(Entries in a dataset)
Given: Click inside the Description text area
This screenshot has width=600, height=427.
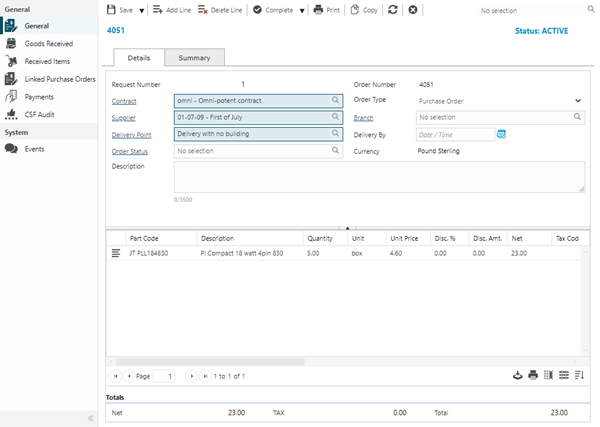Looking at the screenshot, I should [x=378, y=177].
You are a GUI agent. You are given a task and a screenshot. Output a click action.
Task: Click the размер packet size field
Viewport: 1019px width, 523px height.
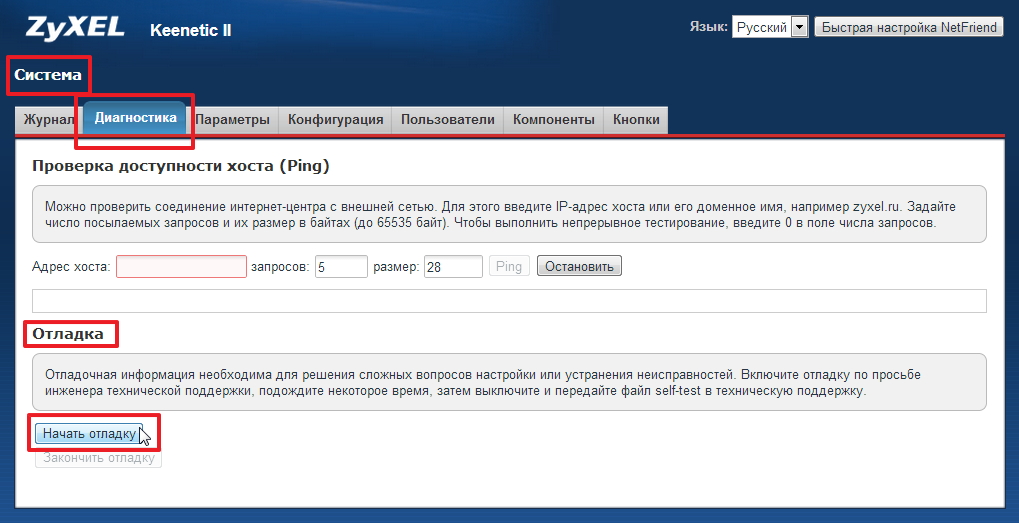pyautogui.click(x=453, y=267)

_Exercise directions_
Recast the lines of these entries as a JSON list of strings, one string per line, skipping blank lines and leaving the pictures out.

_Full solution_
[
  "Given: Click inside the Description text area",
  "This screenshot has width=600, height=427.",
  "Looking at the screenshot, I should [x=378, y=177].",
  "You are a GUI agent. You are given a task and a screenshot. Output a click action.",
  "Task: Click the размер packet size field",
  "Viewport: 1019px width, 523px height.",
  "pyautogui.click(x=453, y=267)"
]